• [Exercise requirements]:
[A] Answer these questions using the structural commentary.
(i) How many chlorophenyl substituents are attached to the central oxadiazole thioethanone unit?
(ii) What dihedral angle does the C11–C16 phenyl ring form with the oxadiazole ring?
(iii) At what probability level are the displacement ellipsoids drawn in Figure 1?
[B] Repeat the part of the structural commentary starting at "The title compound (Fig." and ending at "are not unusual.".

• [Source]:
— START —

2. Structural commentary

The title compound (Fig. 1) is an oxadiazole derivative containing two chlorophenyl substituents attached to a central oxadiazole thioethanone unit. The C1–C6 and C11–C16 phenyl rings form dihedral angles of 6.54 (9) and 6.94 (8)°, respectively, with the oxadiazole ring. The dihedral angle between the oxadiazole ring and the mean plane through the S1/O1/C7–C8 fragment is 10.75 (8)°. Bond lengths and angles are not unusual.

Figure 1
The molecular structure of the title compound with displacement ellipsoids drawn at 30% probability level.

— END —

• [Recorded information]:
— START —

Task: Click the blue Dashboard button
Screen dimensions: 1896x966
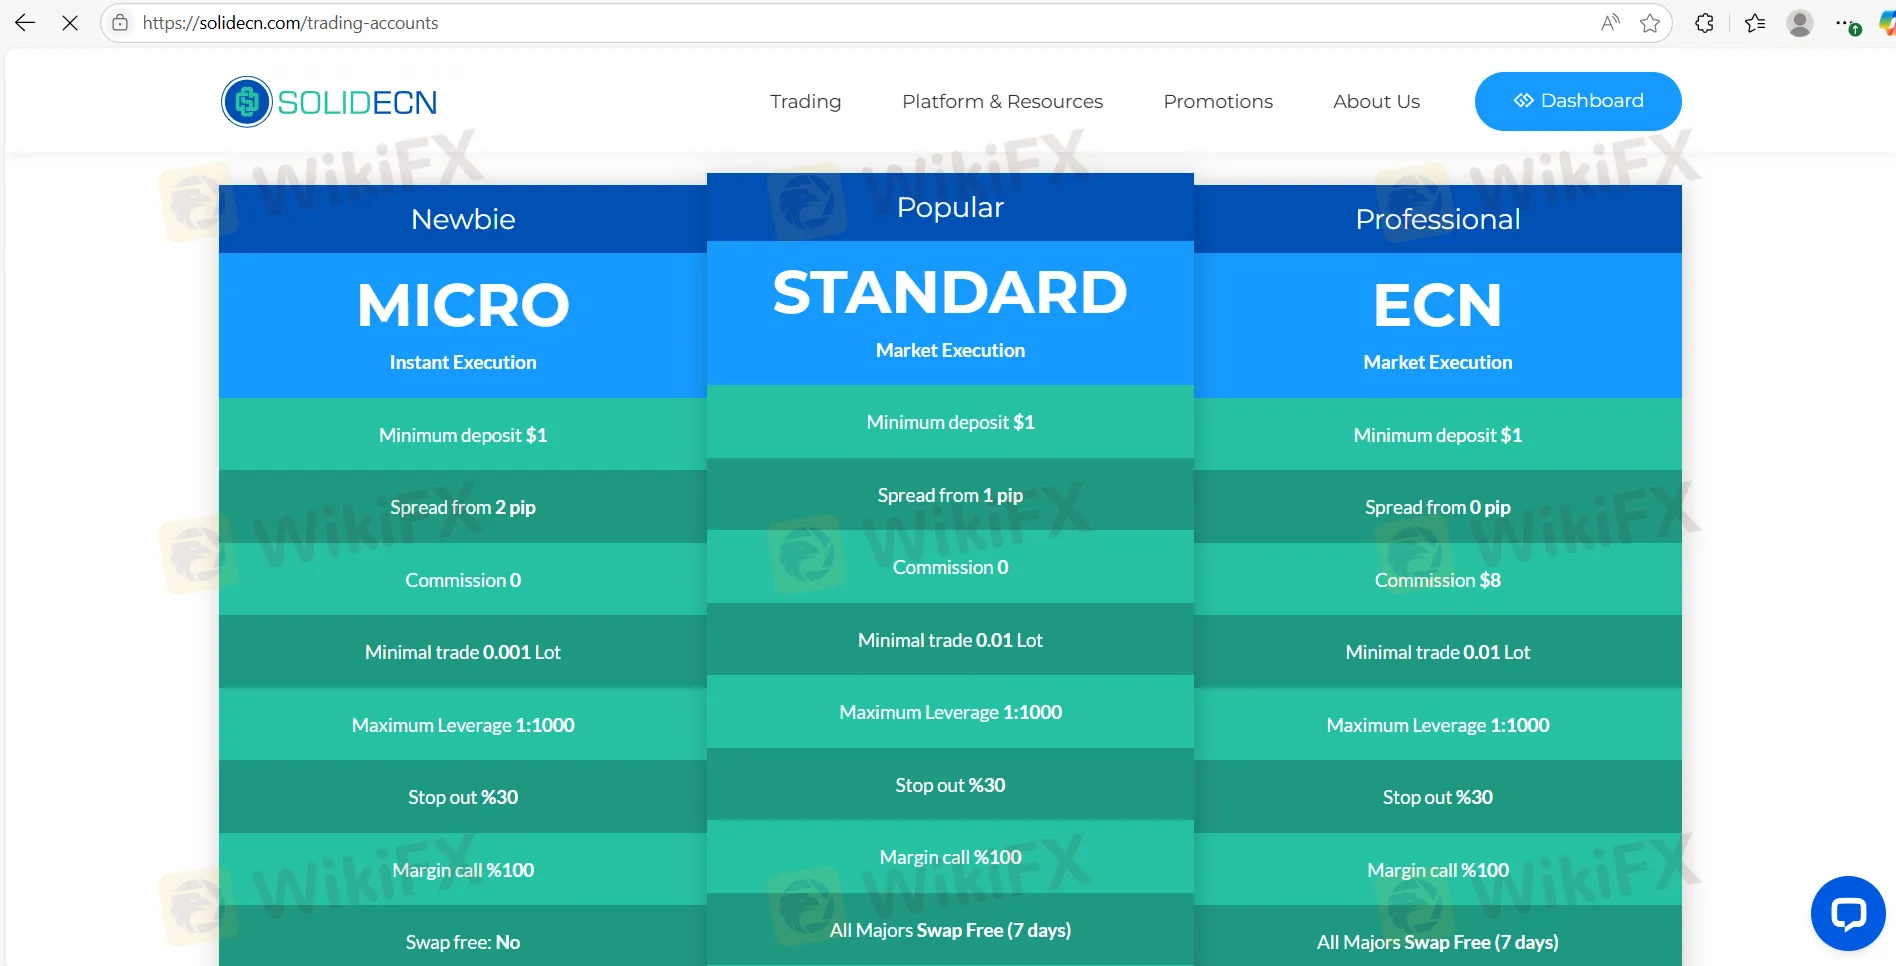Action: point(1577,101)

— END —
— START —

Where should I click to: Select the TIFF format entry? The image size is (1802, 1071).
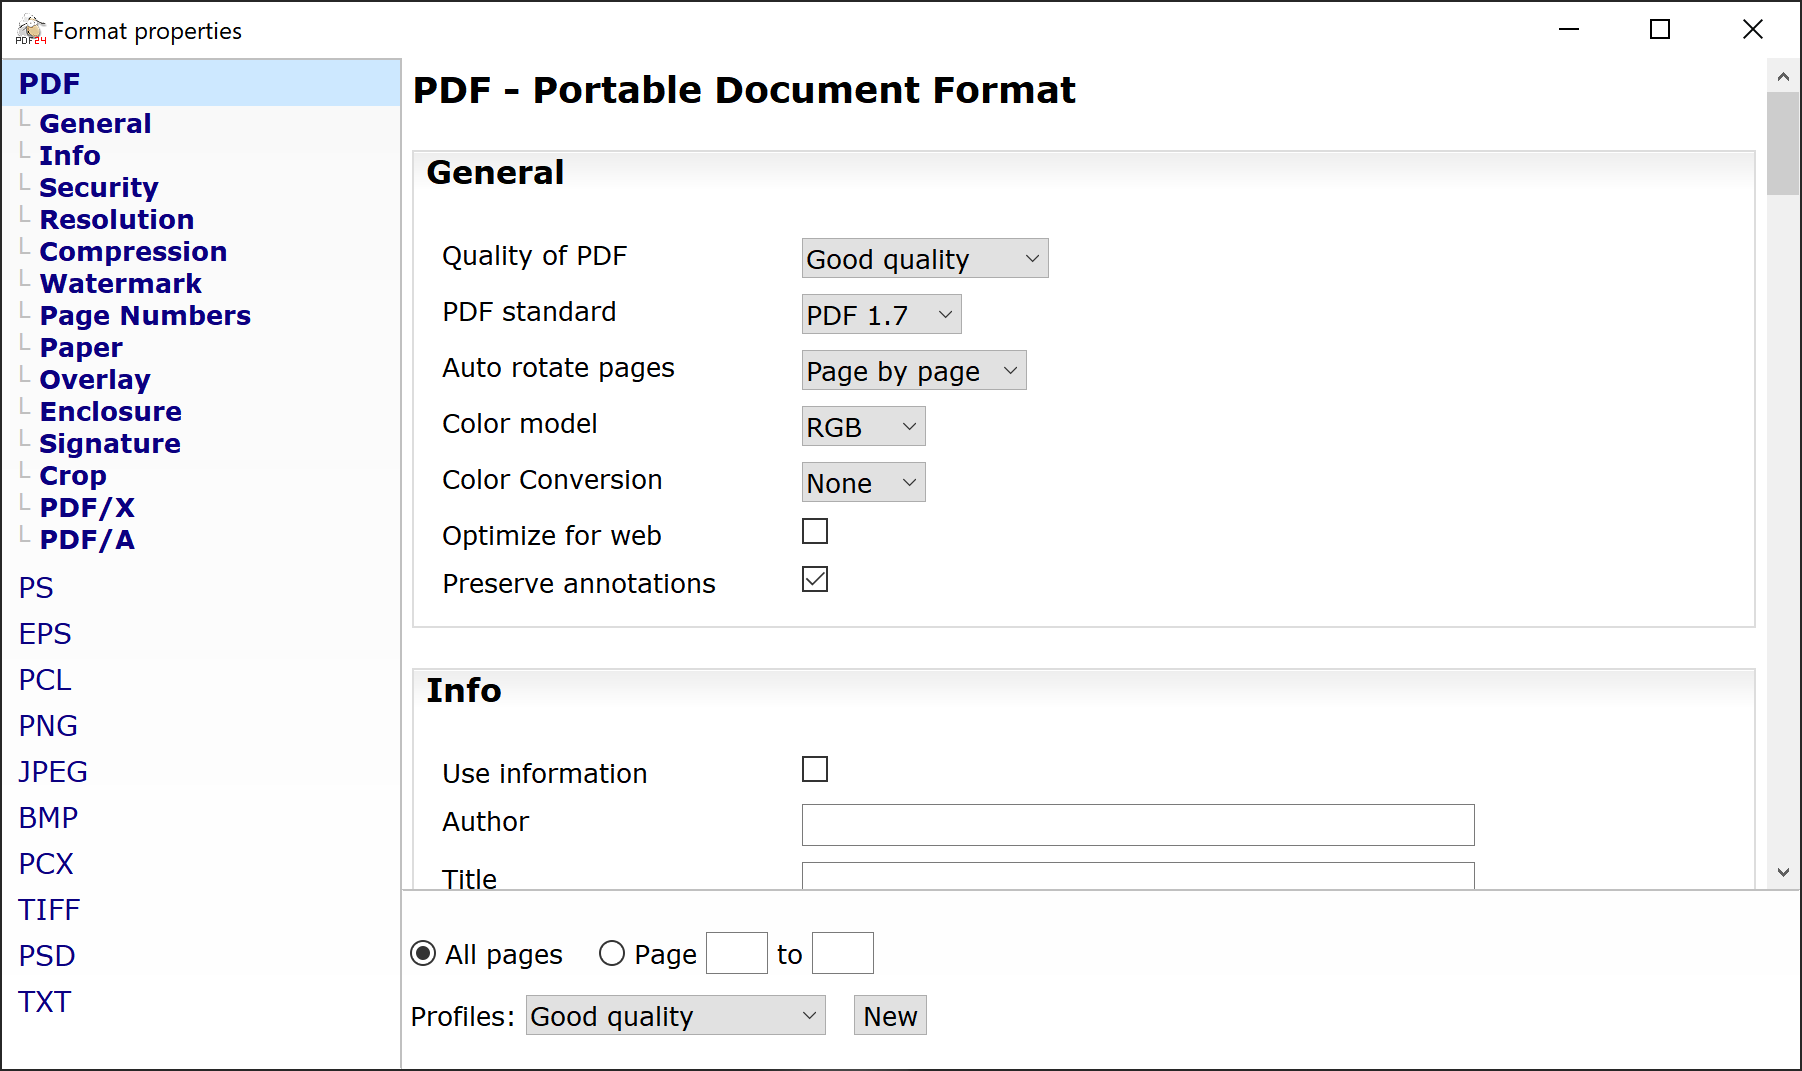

— END —

• [Worked solutions]:
[A]
(i) Two.
(ii) 6.94 (8)°.
(iii) 30%.

[B]
The title compound (Fig. 1) is an oxadiazole derivative containing two chlorophenyl substituents attached to a central oxadiazole thioethanone unit. The C1–C6 and C11–C16 phenyl rings form dihedral angles of 6.54 (9) and 6.94 (8)°, respectively, with the oxadiazole ring. The dihedral angle between the oxadiazole ring and the mean plane through the S1/O1/C7–C8 fragment is 10.75 (8)°. Bond lengths and angles are not unusual.